#### Work to be completed:
Below are records; repeat them all exactly.

·····

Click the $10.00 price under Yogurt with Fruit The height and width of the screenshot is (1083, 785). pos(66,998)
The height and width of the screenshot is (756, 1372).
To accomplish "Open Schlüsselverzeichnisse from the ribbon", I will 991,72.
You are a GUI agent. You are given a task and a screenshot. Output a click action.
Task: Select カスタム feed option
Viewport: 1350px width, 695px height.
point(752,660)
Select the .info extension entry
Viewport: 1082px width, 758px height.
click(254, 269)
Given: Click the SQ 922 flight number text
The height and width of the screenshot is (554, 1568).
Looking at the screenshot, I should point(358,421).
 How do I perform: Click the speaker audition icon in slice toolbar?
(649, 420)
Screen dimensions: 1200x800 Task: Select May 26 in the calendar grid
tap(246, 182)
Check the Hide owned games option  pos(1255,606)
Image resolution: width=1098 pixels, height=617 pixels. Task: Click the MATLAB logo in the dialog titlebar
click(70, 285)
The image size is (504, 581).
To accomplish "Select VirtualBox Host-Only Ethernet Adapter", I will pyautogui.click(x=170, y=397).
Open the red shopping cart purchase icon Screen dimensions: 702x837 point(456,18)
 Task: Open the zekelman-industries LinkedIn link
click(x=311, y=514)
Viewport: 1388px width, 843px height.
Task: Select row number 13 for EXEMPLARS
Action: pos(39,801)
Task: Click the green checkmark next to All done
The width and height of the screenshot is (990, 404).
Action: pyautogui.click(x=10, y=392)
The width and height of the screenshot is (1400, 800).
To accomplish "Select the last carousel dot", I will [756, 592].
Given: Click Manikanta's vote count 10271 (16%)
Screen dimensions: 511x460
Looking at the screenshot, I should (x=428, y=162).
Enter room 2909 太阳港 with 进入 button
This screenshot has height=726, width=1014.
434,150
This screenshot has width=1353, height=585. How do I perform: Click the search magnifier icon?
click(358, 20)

·····

#### Output for this exercise:
Click the $10.00 price under Yogurt with Fruit The height and width of the screenshot is (1083, 785). pos(66,998)
The height and width of the screenshot is (756, 1372).
To accomplish "Open Schlüsselverzeichnisse from the ribbon", I will 991,72.
You are a GUI agent. You are given a task and a screenshot. Output a click action.
Task: Select カスタム feed option
Viewport: 1350px width, 695px height.
point(752,660)
Select the .info extension entry
Viewport: 1082px width, 758px height.
click(254, 269)
Given: Click the SQ 922 flight number text
The height and width of the screenshot is (554, 1568).
Looking at the screenshot, I should point(358,421).
 How do I perform: Click the speaker audition icon in slice toolbar?
(649, 420)
Screen dimensions: 1200x800 Task: Select May 26 in the calendar grid
tap(246, 182)
Check the Hide owned games option  pos(1255,606)
Image resolution: width=1098 pixels, height=617 pixels. Task: Click the MATLAB logo in the dialog titlebar
click(70, 285)
The image size is (504, 581).
To accomplish "Select VirtualBox Host-Only Ethernet Adapter", I will pyautogui.click(x=170, y=397).
Open the red shopping cart purchase icon Screen dimensions: 702x837 point(456,18)
 Task: Open the zekelman-industries LinkedIn link
click(x=311, y=514)
Viewport: 1388px width, 843px height.
Task: Select row number 13 for EXEMPLARS
Action: pos(39,801)
Task: Click the green checkmark next to All done
The width and height of the screenshot is (990, 404).
Action: pyautogui.click(x=10, y=392)
The width and height of the screenshot is (1400, 800).
To accomplish "Select the last carousel dot", I will [756, 592].
Given: Click Manikanta's vote count 10271 (16%)
Screen dimensions: 511x460
Looking at the screenshot, I should (x=428, y=162).
Enter room 2909 太阳港 with 进入 button
This screenshot has height=726, width=1014.
434,150
This screenshot has width=1353, height=585. How do I perform: Click the search magnifier icon?
click(358, 20)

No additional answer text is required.